● REQUIRED WORK
The entries are to be repeated in full, without any change.
━━━ RECORDED DATA ━━━
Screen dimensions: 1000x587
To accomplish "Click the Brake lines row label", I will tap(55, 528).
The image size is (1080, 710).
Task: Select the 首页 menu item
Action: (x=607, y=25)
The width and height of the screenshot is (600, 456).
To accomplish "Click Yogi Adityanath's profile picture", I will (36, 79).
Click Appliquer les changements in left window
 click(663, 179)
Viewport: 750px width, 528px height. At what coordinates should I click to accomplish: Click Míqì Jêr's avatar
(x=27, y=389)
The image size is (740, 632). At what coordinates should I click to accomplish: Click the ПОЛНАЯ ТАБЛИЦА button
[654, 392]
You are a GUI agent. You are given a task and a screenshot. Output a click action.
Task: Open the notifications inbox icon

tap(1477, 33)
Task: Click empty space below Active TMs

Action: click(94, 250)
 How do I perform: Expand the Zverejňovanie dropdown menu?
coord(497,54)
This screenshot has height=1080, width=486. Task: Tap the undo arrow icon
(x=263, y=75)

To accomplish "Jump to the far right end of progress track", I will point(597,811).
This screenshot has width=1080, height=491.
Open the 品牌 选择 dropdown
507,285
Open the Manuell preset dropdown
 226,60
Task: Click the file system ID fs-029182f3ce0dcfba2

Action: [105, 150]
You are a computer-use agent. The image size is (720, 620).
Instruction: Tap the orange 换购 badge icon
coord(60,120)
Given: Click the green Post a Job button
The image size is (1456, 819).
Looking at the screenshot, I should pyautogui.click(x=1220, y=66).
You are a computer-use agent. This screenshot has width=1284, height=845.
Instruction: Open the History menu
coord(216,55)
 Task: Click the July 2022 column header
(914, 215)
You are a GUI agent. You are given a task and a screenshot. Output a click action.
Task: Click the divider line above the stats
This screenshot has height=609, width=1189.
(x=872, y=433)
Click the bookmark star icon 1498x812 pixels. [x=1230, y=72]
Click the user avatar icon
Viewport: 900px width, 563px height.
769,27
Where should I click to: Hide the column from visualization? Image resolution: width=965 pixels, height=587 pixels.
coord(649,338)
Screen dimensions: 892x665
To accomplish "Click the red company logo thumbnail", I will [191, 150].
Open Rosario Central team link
━━━
● TASK ANSWER
Screen dimensions: 1000x587
To accomplish "Click the Brake lines row label", I will tap(55, 528).
The image size is (1080, 710).
Task: Select the 首页 menu item
Action: (x=607, y=25)
The width and height of the screenshot is (600, 456).
To accomplish "Click Yogi Adityanath's profile picture", I will (36, 79).
Click Appliquer les changements in left window
 click(663, 179)
Viewport: 750px width, 528px height. At what coordinates should I click to accomplish: Click Míqì Jêr's avatar
(x=27, y=389)
The image size is (740, 632). At what coordinates should I click to accomplish: Click the ПОЛНАЯ ТАБЛИЦА button
[654, 392]
You are a GUI agent. You are given a task and a screenshot. Output a click action.
Task: Open the notifications inbox icon

tap(1477, 33)
Task: Click empty space below Active TMs

Action: click(94, 250)
 How do I perform: Expand the Zverejňovanie dropdown menu?
coord(497,54)
This screenshot has height=1080, width=486. Task: Tap the undo arrow icon
(x=263, y=75)

To accomplish "Jump to the far right end of progress track", I will point(597,811).
This screenshot has width=1080, height=491.
Open the 品牌 选择 dropdown
507,285
Open the Manuell preset dropdown
 226,60
Task: Click the file system ID fs-029182f3ce0dcfba2

Action: [105, 150]
You are a computer-use agent. The image size is (720, 620).
Instruction: Tap the orange 换购 badge icon
coord(60,120)
Given: Click the green Post a Job button
The image size is (1456, 819).
Looking at the screenshot, I should pyautogui.click(x=1220, y=66).
You are a computer-use agent. This screenshot has width=1284, height=845.
Instruction: Open the History menu
coord(216,55)
 Task: Click the July 2022 column header
(914, 215)
You are a GUI agent. You are given a task and a screenshot. Output a click action.
Task: Click the divider line above the stats
This screenshot has height=609, width=1189.
(x=872, y=433)
Click the bookmark star icon 1498x812 pixels. [x=1230, y=72]
Click the user avatar icon
Viewport: 900px width, 563px height.
769,27
Where should I click to: Hide the column from visualization? Image resolution: width=965 pixels, height=587 pixels.
coord(649,338)
Screen dimensions: 892x665
To accomplish "Click the red company logo thumbnail", I will [191, 150].
Open Rosario Central team link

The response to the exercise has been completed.